• **SELECTION**:
I thought that I need to tell you a little bit more about the most powerful man in India, Mughal emperor Aurangzeb, in the second half of the seventeenth century. I felt that I need to do this to give you a balanced view of Aurangzeb.

When --name-snipped-- burst into the world news a few years ago, I was reminded of the reported cruelty of Aurangzeb towards non-Muslims (Hindus & Sikhs and perhaps Christians too)! I think there are some parallels between the initial successes of the --name-snipped-- and how Aurangzeb's reported cruelty towards non-Muslims and endless battles & military campaigns helped him to become Emperor and keep his vassals under his control (though there were many rebellions within his huge empire that sucked up a lot of his time & wealth).

• **ENTRIES SUPPLIED**:

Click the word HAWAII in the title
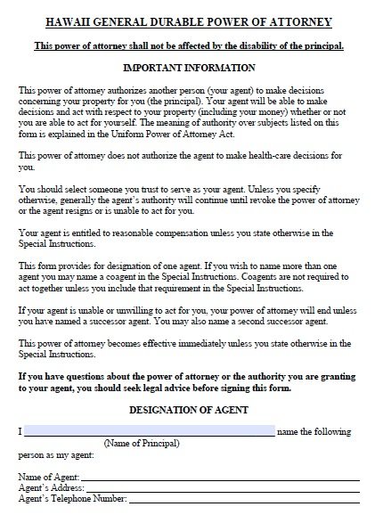pos(50,22)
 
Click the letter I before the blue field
pos(19,431)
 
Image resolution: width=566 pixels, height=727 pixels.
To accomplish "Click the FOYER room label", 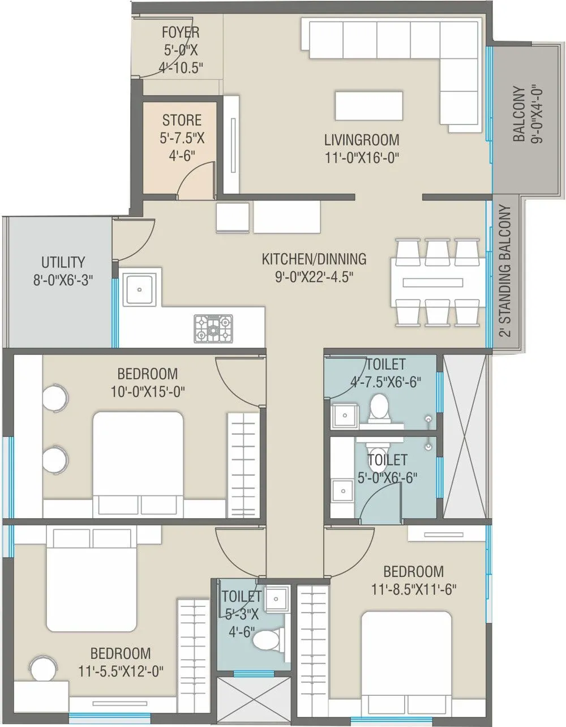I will click(180, 32).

• **GIVEN PROBLEM 1**:
Reproduce part of the passage on Aurangzeb word for word, starting at "I thought that" and ending after "time & wealth).".
• **GIVEN PROBLEM 2**:
In the passage on Aurangzeb, what took up much of his time and wealth?

• **OUTPUT 1**:
I thought that I need to tell you a little bit more about the most powerful man in India, Mughal emperor Aurangzeb, in the second half of the seventeenth century. I felt that I need to do this to give you a balanced view of Aurangzeb.

When --name-snipped-- burst into the world news a few years ago, I was reminded of the reported cruelty of Aurangzeb towards non-Muslims (Hindus & Sikhs and perhaps Christians too)! I think there are some parallels between the initial successes of the --name-snipped-- and how Aurangzeb's reported cruelty towards non-Muslims and endless battles & military campaigns helped him to become Emperor and keep his vassals under his control (though there were many rebellions within his huge empire that sucked up a lot of his time & wealth).

• **OUTPUT 2**:
The many rebellions within his huge empire.